1.3 The board cannot accept these arguments because it appears to be plainly within the competence of the skilled person to calculate or to find out by routine experimentation the size of the orifice of the seal chamber exit reducer in order to reach the desired effect - namely to maintain a volume of concentrated polymer solids/slurry in the seal chamber sufficient to maintain a pressure seal and to maintain a continuous flow of polymer solids/slurry through the seal chamber and the seal chamber exit reducer. Furthermore, both independent claims 1 and 5 and the description, in particular the Examples, disclose sufficient details as regards the design of the apparatus necessary for achieving said desired effect, in particular the requirement of a seal chamber having a length (l) and a diameter (d) and a seal chamber exit reducer having substantially straight sides inclined at an angle to that of horizontal equal to or greater than the angle of slide of the polymer solids which remain after removal of about 50 to 100% of the inert diluent.

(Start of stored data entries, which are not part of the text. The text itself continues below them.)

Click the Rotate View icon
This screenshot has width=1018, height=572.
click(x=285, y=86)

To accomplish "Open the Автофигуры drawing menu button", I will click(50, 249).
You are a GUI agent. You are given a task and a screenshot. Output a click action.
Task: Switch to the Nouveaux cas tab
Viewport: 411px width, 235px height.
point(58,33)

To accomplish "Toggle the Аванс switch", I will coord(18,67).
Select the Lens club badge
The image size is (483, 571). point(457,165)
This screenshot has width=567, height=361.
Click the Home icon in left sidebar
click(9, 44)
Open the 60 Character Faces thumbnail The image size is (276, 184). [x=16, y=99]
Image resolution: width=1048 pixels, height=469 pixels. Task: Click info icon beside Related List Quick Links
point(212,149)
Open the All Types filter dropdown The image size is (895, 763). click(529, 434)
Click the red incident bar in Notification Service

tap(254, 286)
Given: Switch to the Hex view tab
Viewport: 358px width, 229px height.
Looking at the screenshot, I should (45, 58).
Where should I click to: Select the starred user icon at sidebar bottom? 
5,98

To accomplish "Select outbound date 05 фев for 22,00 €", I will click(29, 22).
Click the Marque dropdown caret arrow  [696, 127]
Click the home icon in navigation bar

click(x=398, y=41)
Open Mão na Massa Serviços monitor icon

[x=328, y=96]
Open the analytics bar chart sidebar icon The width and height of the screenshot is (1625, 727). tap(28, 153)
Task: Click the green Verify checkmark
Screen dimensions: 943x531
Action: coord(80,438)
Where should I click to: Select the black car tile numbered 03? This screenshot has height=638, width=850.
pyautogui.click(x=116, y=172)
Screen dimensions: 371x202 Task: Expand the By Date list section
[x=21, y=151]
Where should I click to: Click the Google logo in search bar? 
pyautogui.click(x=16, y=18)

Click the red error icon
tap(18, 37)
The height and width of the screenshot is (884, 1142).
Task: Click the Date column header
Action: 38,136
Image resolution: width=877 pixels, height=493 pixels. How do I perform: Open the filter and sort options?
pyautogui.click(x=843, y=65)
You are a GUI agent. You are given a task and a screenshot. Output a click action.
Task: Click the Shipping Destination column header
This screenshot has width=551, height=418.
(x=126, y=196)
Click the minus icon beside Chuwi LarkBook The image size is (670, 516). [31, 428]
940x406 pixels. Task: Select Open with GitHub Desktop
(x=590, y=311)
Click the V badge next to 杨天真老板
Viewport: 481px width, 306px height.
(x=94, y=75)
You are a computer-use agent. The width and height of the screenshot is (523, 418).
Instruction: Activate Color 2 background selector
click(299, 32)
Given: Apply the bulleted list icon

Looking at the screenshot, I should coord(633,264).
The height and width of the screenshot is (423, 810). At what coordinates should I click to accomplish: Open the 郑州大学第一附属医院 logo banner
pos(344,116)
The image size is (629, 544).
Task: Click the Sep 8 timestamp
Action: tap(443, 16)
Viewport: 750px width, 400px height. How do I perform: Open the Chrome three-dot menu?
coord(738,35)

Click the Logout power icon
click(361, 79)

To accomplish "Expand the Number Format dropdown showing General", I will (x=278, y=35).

The board is further convinced that it is within the competence of the skilled person to optimize the design of the seal chamber and of its exit reducer so as to maintain the polymer slurry under mass flow conditions, i.e. without breaking the pressure seal, in particular by following the advice given in the excerpt D3 of a standard engineering textbook, which clearly and unambiguously teaches (page 7-25, left column, 5th paragraph) that Jenike's method (i.e. the one described in D3) "allows the chemical engineer to design bulk-storage vessels and to weigh cost vs. performance with a high level of confidence that, if the conditions in the real storage system are the same as those prevailing during the test, the product will flow. It is up to the engineer, though, to establish the bounds of conditions the product will encounter and to make appropriate tests".

1.4 For the above reasons, the board has no doubt that the invention as defined by the apparatus and process according to present claims 1 and 5 is disclosed in a manner sufficiently clear and complete to be carried out by a person skilled in the art (Article 83 in conjunction with Article 100(b) EPC).

2. Novelty

The claimed subject-matter complies with the requirements of Articles 52(1) and 54(1)(2) EPC, because D1 does not directly and unambiguously disclose that the valve located, on the one hand, between the polymerization reactor and the first flash vessel and the valve located, on the other hand, between the two flash vessels are both suitable for being operated in a continuously open mode.

3. Inventive step

3.1 The contested patent relates to an apparatus and a process for recovering polymer solids from a polymerization effluent comprising a slurry of polymer solids in a liquid comprising an inert diluent and unreacted monomers, the slurry being discharged to a first flash tank wherein from about 50% to about 100% of the liquid medium are vaporized, said flash tank communicating the concentrated polymer solids/slurry into a second flash tank wherein essentially all of any remaining inert diluent and/or unreacted monomer is vaporized and removed overhead (paragraphs [0008] and [0009] of the patent in suit).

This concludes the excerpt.